Tra i dossier più rilevanti c’è poi la riforma dei caregiver familiari, tema rimasto per anni senza un quadro normativo nonostante l’impatto sociale enorme: oltre 7 milioni di persone svolgono attività di cura non retribuita, più di 2,3 milioni assistono familiari non autosufficienti per oltre dieci ore settimanali. Il disegno di legge annunciato dal Ministro per le disabilità introduce per la prima volta un riconoscimento formale e una tutela economica. La riforma definisce quattro fasce di carico assistenziale e, per la fascia “prevalente” (oltre 91 ore settimanali), prevede un contributo fino a 1.200 euro a trimestre per i caregiver con Isee entro 15.000 euro e redditi da lavoro molto bassi. I limiti sono evidenti: platea ristretta e soglie economiche risicate. Ma il provvedimento resta un passaggio storico: dopo anni di attesa, la cura familiare entra finalmente in un quadro strutturale. Si è avviata una strada di non ritorno. Percorrendo questa strada si potranno migliorare gli strumenti e le coperture nell’iter parlamentare, soprattutto se avremo capacità di maturare visioni d’insieme. Importante è anche il metodo: il ddl è stato elaborato attraverso il confronto con 50 rappresentanti di associazioni ed enti, realizzando uno dei principi centrali della Carta di Solfagnano, che chiede il coinvolgimento stabile delle persone con disabilità nei processi decisionali.
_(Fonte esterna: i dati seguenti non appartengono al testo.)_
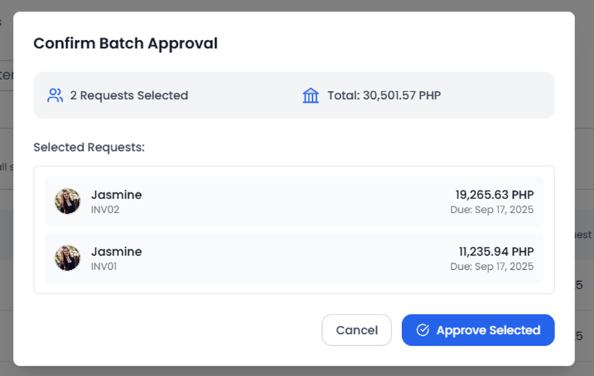Click the due date under 19,265.63 PHP

pos(492,210)
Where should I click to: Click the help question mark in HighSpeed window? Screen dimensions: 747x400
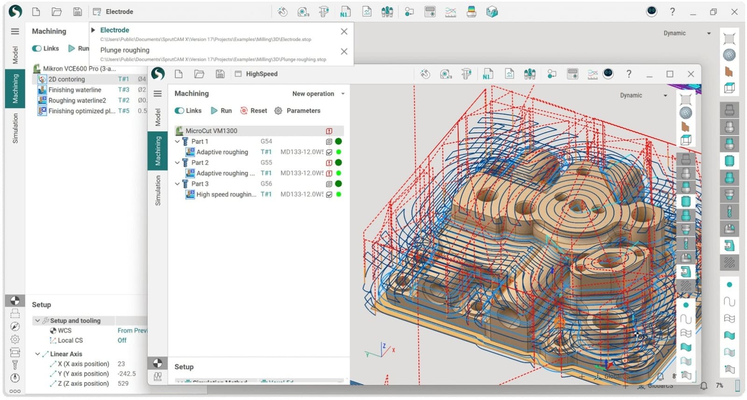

Guardando all’anno trascorso, l’Italia mostra un quadro in grande movimento: alcune misure sono partite, altre attendono di essere definite. Le basi per una costruzione importante ci sono, ma ora serve una politica capace di visione e continuità. Perché agli obiettivi ambiziosi si arriva attraverso passi intermedi e, soprattutto, attraverso un’unità che superi le logiche di schieramento. Servono scelte capaci di tenere insieme inclusione e sviluppo, riconoscendo che la crescita del Paese, la cura e la piena partecipazione delle persone con disabilità non sono percorsi paralleli, ma due vie intimamente intrecciate. Solo guardando a tutto campo, con politiche che uniscono sociale, sanitario, economico e culturale, sarà possibile trasformare i principi della Carta di Solfagnano in una realtà che incide davvero sulla vita delle persone.